Step 1: Business Understanding
The purpose of this section is to define the business problem and understand the stakeholders for the work that I am performing. The Bureau of Meteorology is responsible for predicting weather patterns throughout the entire Australian region. According to their website, their forecast accuracy for rain varies much more than their forecasts for temperature and wind.
According to their analyses, they’ve underpredicted rainfall each year for the past five years. The goal is to create a classification model that allows the Bureau of Meteorology to improve their predictions of whether or not it will rain the next day. This will allow them to inform the public better so that citizens can prepare accordingly for the possibility of rain.
The stakeholders of this project are the Bureau of Meteorology and citizens of Australia.
The main purpose of this classification model is predictive, meaning that given charactaristics of rain data on a given day, the model should be able to predict whether it will rain the next day or not. My model is not meant to replace the Bureau of Meteorology’s current system of predicting rain for the region of Australia, however, it is meant serve as an input to strengthen their predictions and assumptions, and to reduce the risk of failing to predict that it will rain the next day.
Step 2: Data Understanding
The columns in the data are below:
MinTemp: The minimum temperature in degrees celsius
MaxTemp: The maximum temperature in degrees celsius
Rainfall: The amount of rainfall recorded for the day in mm
Evaporation: The so-called Class A pan evaporation (mm) in the 24 hours to 9am
Sunshine: The number of hours of bright sunshine in the day.
WindGustDir: The direction of the strongest wind gust in the 24 hours to midnight
WindGustSpeed: The speed (km/h) of the strongest wind gust in the 24 hours to midnight
WindDir9am: Direction of the wind at 9am
WindDir3pm: Direction of the wind at 3pm
WindSpeed9am: Wind speed (km/hr) averaged over 10 minutes prior to 9am
WindSpeed3pm: Wind speed (km/hr) averaged over 10 minutes prior to 3pm
Humidity9am: Humidity (percent) at 9am
Humidity3pm: Humidity (percent) at 3pm
Pressure9am: Atmospheric pressure (hpa) reduced to mean sea level at 9am
Pressure3pm: Atmospheric pressure (hpa) reduced to mean sea level at 3pm
Cloud9am: Fraction of sky obscured by cloud at 9am. This is measured in “oktas”, which are a unit of eigths. It records how many eigths of the sky are obscured by cloud. A 0 measure indicates completely clear sky whilst an 8 indicates that it is completely overcast.
Cloud3pm: Fraction of sky obscured by cloud (in “oktas”: eighths) at 3pm. See Cload9am for a description of the values
Temp9am: Temperature (degrees C) at 9am
Temp3pm: Temperature (degrees C) at 3pm
RainToday: Boolean: 1 if precipitation (mm) in the 24 hours to 9am exceeds 1mm, otherwise 0
RainTomorrow: The amount of next day rain in mm. Used to create response variable RainTomorrow. A kind of measure of the “risk”.

WHAT TO DO. Copy word for word the part of the rain-prediction write-up that begins at "Step 2: Data" and ends after "in the day.".

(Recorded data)
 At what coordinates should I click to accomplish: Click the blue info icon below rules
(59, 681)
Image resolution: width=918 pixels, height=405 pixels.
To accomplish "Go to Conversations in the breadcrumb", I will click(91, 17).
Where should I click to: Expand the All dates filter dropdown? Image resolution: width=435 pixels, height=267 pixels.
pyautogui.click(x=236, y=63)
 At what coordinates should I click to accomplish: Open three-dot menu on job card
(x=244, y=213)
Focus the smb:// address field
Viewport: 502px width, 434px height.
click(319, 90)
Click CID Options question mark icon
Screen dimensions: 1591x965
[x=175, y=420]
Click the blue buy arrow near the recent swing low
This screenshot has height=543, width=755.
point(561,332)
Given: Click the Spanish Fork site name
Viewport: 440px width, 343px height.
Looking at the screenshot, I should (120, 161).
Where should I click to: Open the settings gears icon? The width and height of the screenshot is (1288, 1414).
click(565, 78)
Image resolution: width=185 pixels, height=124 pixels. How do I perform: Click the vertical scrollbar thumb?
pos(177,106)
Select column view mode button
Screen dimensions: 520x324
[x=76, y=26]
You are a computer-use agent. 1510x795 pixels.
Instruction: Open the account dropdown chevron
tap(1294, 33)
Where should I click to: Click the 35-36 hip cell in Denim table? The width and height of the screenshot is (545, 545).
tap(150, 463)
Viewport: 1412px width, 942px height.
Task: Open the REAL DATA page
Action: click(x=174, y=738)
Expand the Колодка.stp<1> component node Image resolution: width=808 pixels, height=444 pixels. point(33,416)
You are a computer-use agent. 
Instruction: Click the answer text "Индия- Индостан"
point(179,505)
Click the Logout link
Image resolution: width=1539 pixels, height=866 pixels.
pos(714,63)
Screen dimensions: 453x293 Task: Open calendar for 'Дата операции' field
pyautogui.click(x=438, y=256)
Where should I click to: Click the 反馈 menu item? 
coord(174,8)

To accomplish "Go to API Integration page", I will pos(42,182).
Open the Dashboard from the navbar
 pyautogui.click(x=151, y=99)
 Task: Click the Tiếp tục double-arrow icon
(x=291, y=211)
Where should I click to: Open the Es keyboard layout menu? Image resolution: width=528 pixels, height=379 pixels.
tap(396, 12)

RESPONSE FOR THIS EXERCISE.
Step 2: Data Understanding
The columns in the data are below:
MinTemp: The minimum temperature in degrees celsius
MaxTemp: The maximum temperature in degrees celsius
Rainfall: The amount of rainfall recorded for the day in mm
Evaporation: The so-called Class A pan evaporation (mm) in the 24 hours to 9am
Sunshine: The number of hours of bright sunshine in the day.